- Task to carry out
Exact duplicates of all entries are needed.

-- Opening Marker --

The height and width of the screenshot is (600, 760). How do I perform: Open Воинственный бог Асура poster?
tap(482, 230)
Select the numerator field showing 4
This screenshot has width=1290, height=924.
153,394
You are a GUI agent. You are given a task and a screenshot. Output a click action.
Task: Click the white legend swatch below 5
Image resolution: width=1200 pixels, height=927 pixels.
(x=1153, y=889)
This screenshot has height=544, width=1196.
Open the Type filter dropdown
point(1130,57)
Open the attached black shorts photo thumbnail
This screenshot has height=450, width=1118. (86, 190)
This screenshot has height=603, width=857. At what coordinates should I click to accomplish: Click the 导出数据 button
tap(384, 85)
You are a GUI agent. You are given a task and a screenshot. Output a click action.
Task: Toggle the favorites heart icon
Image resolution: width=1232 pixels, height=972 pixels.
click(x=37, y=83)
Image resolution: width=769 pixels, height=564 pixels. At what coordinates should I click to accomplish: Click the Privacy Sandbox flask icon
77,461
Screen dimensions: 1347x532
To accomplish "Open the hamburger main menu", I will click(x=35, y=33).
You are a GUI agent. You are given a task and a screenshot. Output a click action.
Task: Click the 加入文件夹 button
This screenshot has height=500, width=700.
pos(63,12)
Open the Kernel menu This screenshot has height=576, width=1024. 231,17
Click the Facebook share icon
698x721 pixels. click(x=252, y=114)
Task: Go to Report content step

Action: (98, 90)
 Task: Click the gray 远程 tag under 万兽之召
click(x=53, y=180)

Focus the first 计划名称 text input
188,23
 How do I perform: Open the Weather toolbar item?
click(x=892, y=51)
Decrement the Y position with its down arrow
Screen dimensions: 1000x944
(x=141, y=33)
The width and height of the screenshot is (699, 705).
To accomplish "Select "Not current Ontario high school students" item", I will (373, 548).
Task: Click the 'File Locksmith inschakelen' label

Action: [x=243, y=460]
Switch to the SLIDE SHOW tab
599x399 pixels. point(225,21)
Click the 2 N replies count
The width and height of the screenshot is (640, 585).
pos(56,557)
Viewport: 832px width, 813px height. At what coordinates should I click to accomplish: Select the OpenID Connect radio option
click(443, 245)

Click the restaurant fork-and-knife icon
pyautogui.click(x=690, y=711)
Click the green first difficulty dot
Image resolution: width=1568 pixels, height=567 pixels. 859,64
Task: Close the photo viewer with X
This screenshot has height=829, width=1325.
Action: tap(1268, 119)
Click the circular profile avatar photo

-- Closing Marker --

- Solution to the problem
The height and width of the screenshot is (600, 760). How do I perform: Open Воинственный бог Асура poster?
tap(482, 230)
Select the numerator field showing 4
This screenshot has width=1290, height=924.
153,394
You are a GUI agent. You are given a task and a screenshot. Output a click action.
Task: Click the white legend swatch below 5
Image resolution: width=1200 pixels, height=927 pixels.
(x=1153, y=889)
This screenshot has height=544, width=1196.
Open the Type filter dropdown
point(1130,57)
Open the attached black shorts photo thumbnail
This screenshot has height=450, width=1118. (86, 190)
This screenshot has height=603, width=857. At what coordinates should I click to accomplish: Click the 导出数据 button
tap(384, 85)
You are a GUI agent. You are given a task and a screenshot. Output a click action.
Task: Toggle the favorites heart icon
Image resolution: width=1232 pixels, height=972 pixels.
click(x=37, y=83)
Image resolution: width=769 pixels, height=564 pixels. At what coordinates should I click to accomplish: Click the Privacy Sandbox flask icon
77,461
Screen dimensions: 1347x532
To accomplish "Open the hamburger main menu", I will click(x=35, y=33).
You are a GUI agent. You are given a task and a screenshot. Output a click action.
Task: Click the 加入文件夹 button
This screenshot has height=500, width=700.
pos(63,12)
Open the Kernel menu This screenshot has height=576, width=1024. 231,17
Click the Facebook share icon
698x721 pixels. click(x=252, y=114)
Task: Go to Report content step

Action: (98, 90)
 Task: Click the gray 远程 tag under 万兽之召
click(x=53, y=180)

Focus the first 计划名称 text input
188,23
 How do I perform: Open the Weather toolbar item?
click(x=892, y=51)
Decrement the Y position with its down arrow
Screen dimensions: 1000x944
(x=141, y=33)
The width and height of the screenshot is (699, 705).
To accomplish "Select "Not current Ontario high school students" item", I will (373, 548).
Task: Click the 'File Locksmith inschakelen' label

Action: [x=243, y=460]
Switch to the SLIDE SHOW tab
599x399 pixels. point(225,21)
Click the 2 N replies count
The width and height of the screenshot is (640, 585).
pos(56,557)
Viewport: 832px width, 813px height. At what coordinates should I click to accomplish: Select the OpenID Connect radio option
click(443, 245)

Click the restaurant fork-and-knife icon
pyautogui.click(x=690, y=711)
Click the green first difficulty dot
Image resolution: width=1568 pixels, height=567 pixels. 859,64
Task: Close the photo viewer with X
This screenshot has height=829, width=1325.
Action: tap(1268, 119)
Click the circular profile avatar photo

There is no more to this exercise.